Examining over a century of quantitative research on personality and intelligence, the vast meta-analyses summarized and discussed in this volume reveal patterns of relations that form the basis of a theory for thinking about how personality and intelligence are connected and interrelated.
These meta-analyses were exhaustive, yet not driven by strong initial hypotheses. We were open to the emergence of new, previously unknown relations. We thus sought to meta-analytically construct a high-resolution picture using all personality-cognitive ability relations from the past 100 years.
We looked across the meta-analytic results to discern patterns, inductively identifying general trends (see Woo et al., 2017). The lack of previous inductive research in examining personality-cognitive ability relations has had a choking effect in the study of individual differences, limiting researchers to previously discovered or hypothesized relations (e.g., openness-cognitive ability [von Stumm & Ackerman, 2013], and extraversion-cognitive ability [Wolf & Ackerman, 2005], respectively). Limiting research only to questions that have theoretical or previous empirical support discourages discovery and advancement of knowledge (Spector, 2017).
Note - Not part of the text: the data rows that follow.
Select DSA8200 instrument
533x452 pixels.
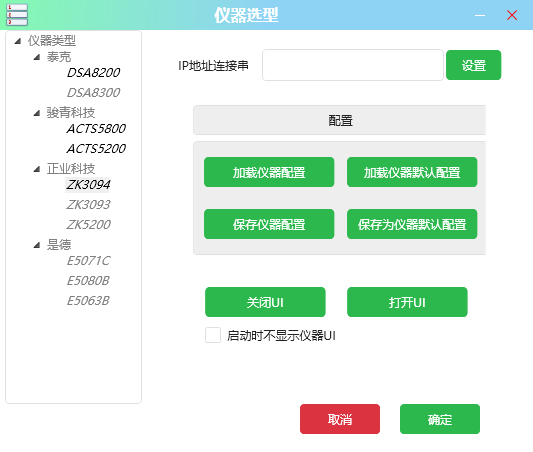(93, 73)
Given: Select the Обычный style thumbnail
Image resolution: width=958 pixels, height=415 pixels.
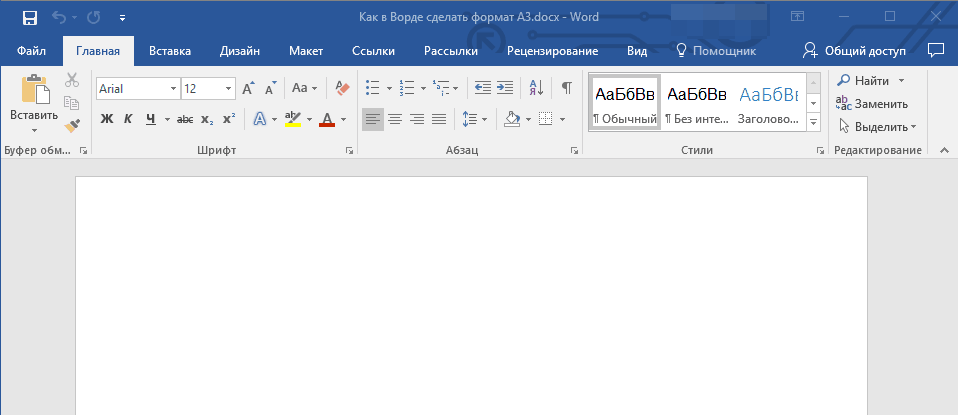Looking at the screenshot, I should 625,103.
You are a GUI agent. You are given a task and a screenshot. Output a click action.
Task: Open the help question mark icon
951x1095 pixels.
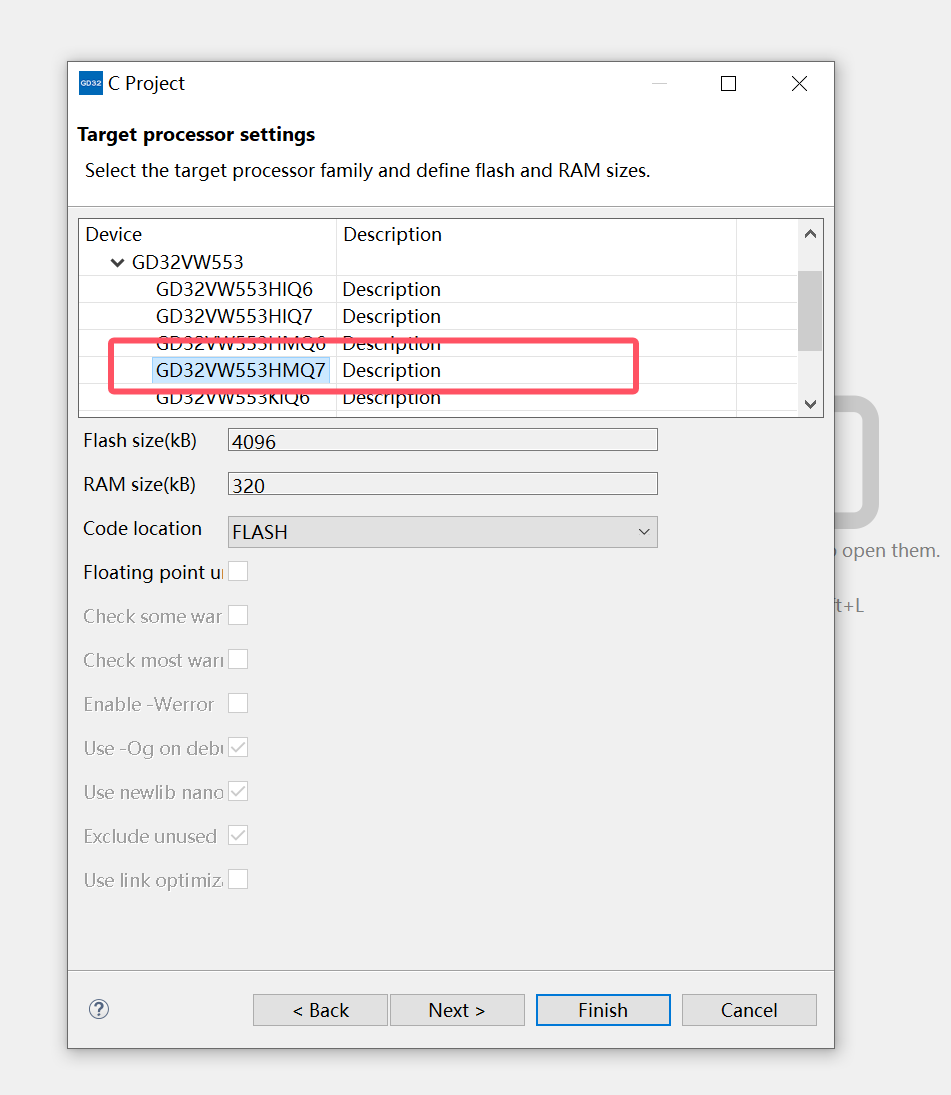(99, 1009)
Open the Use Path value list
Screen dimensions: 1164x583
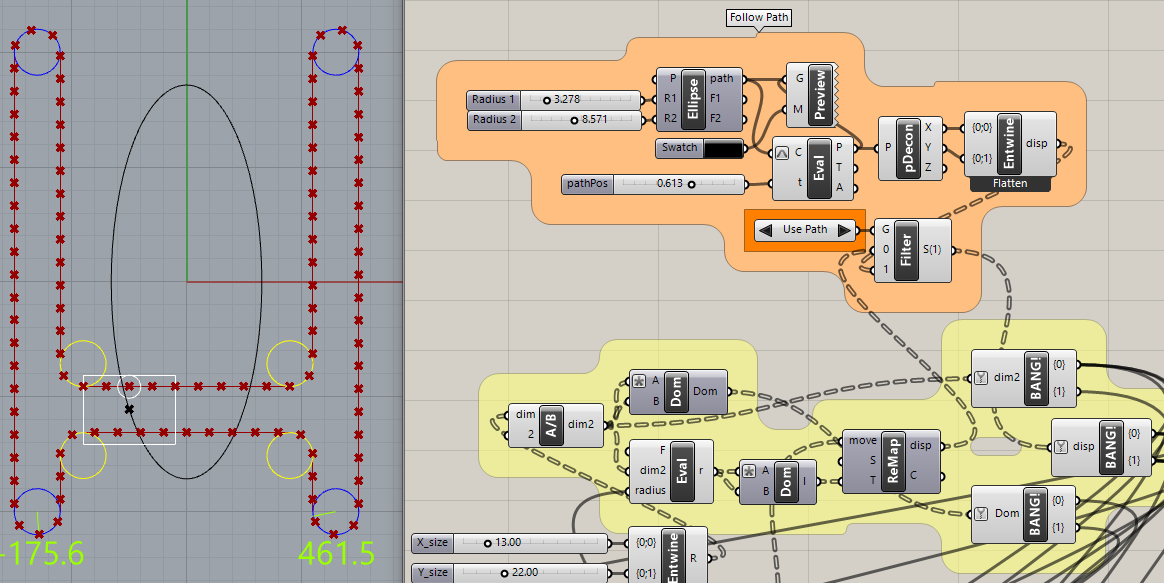click(x=805, y=229)
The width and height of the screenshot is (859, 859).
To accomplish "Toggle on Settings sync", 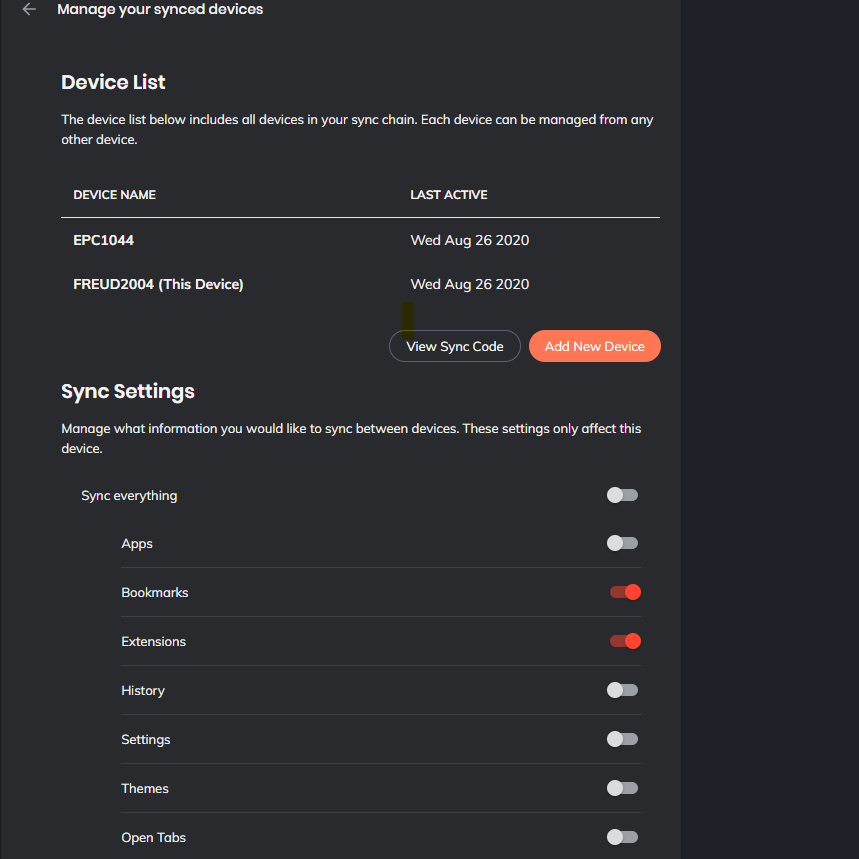I will tap(622, 739).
In our work, we followed meta-analytic induction to abduct1 a new theory. That is, using meta-analytic findings and inductive reasoning, we derived the most plausible explanations of the observed personality-cognitive ability relations. The Cybernetic Trait Complexes Theory (CTCT) we articulate below aims to explain and provide a basis for future research concerning why personality-ability relations exist.
CTCT builds on existing theories (e.g., Cattell’s Investment Theory [1987]; Ackerman & Heggestad’s Emergence of Trait Complexes [1997]; Ortony et al.’s Affects, Behaviors, Cognitions, and Desires (ABCD) Theory [2005]; von Stumm & Ackerman’s Theory of Intellectual Engagement [2013]; and DeYoung’s Cybernetic Big Five Theory (CB5T) [2015]). It is also consistent with other prominent individual differences frameworks (e.g., behavioral activation and behavioral inhibition [Gray, 1981, 1982], getting along and getting ahead [Hogan & Holland, 2003], and promotion and prevention focus [Lanaj et al., 2012]).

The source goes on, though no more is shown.